From the records below, extract all the text exactly and leave the images behind.

Input records

· · · ·

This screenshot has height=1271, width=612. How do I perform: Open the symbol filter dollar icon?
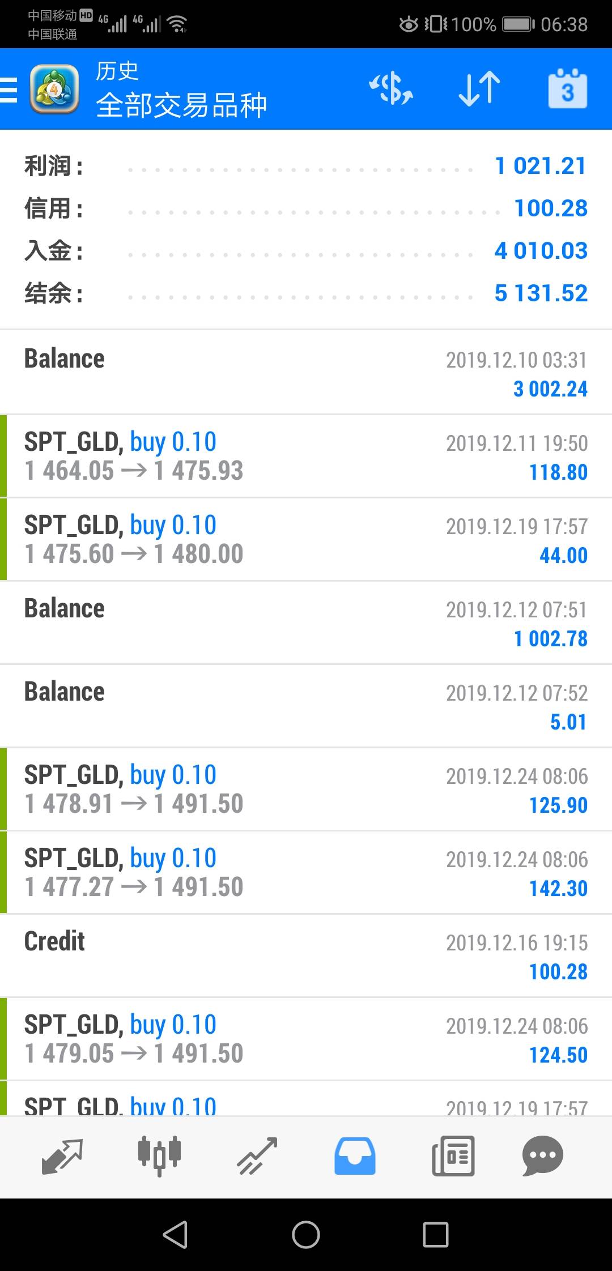coord(391,89)
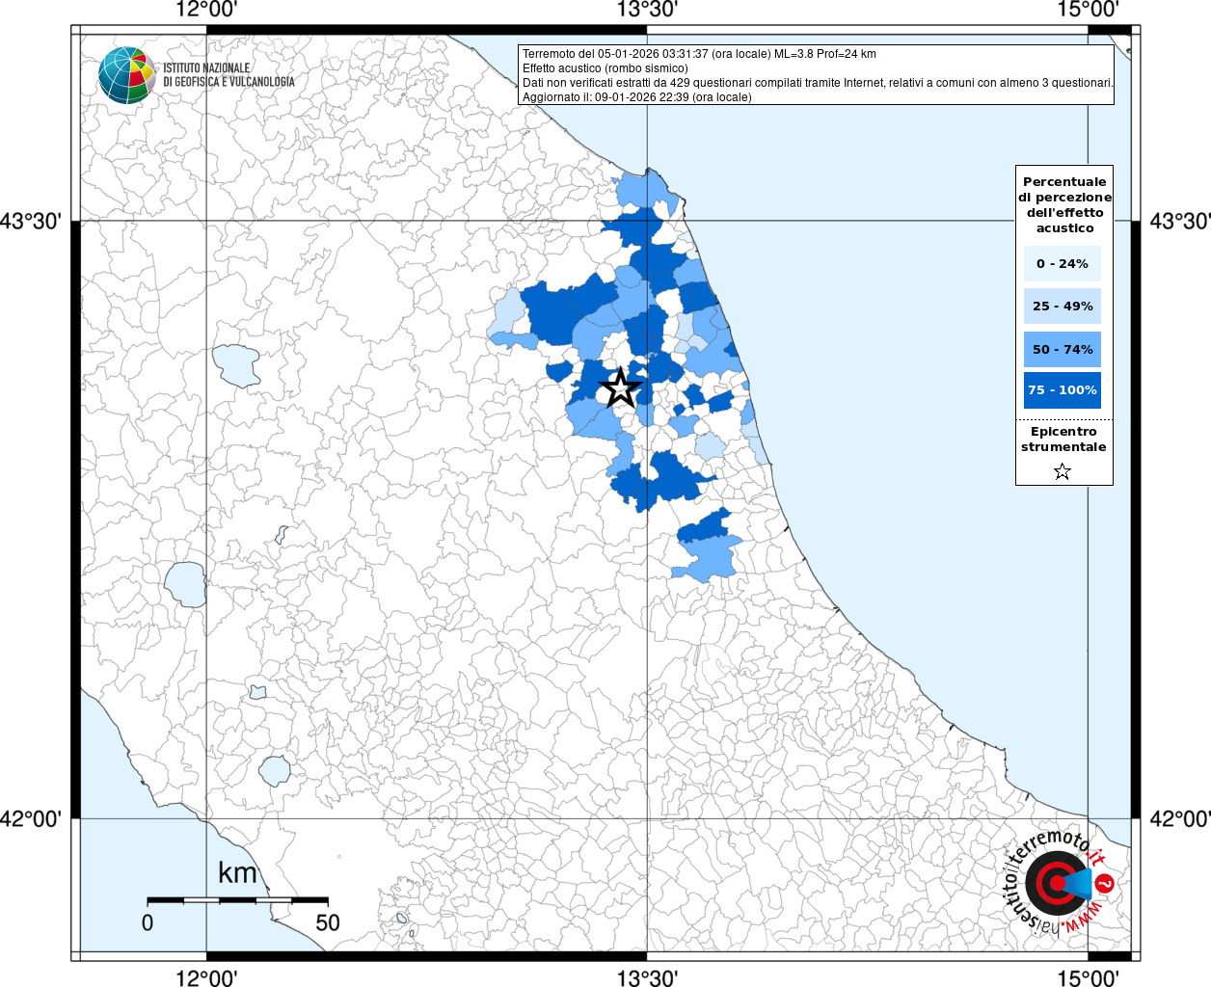Click the INGV globe logo
This screenshot has width=1211, height=987.
126,75
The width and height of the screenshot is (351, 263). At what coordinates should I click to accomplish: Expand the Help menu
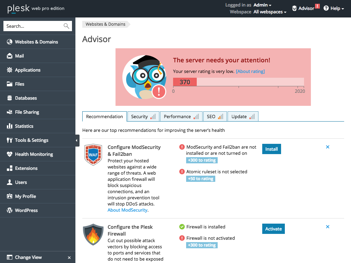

· · · ·

Response
This screenshot has height=1271, width=612. How do I perform: Open the symbol filter dollar icon?
coord(391,89)
Click the INGV globe logo
This screenshot has width=1211, height=987.
126,75
The width and height of the screenshot is (351, 263). At what coordinates should I click to accomplish: Expand the Help menu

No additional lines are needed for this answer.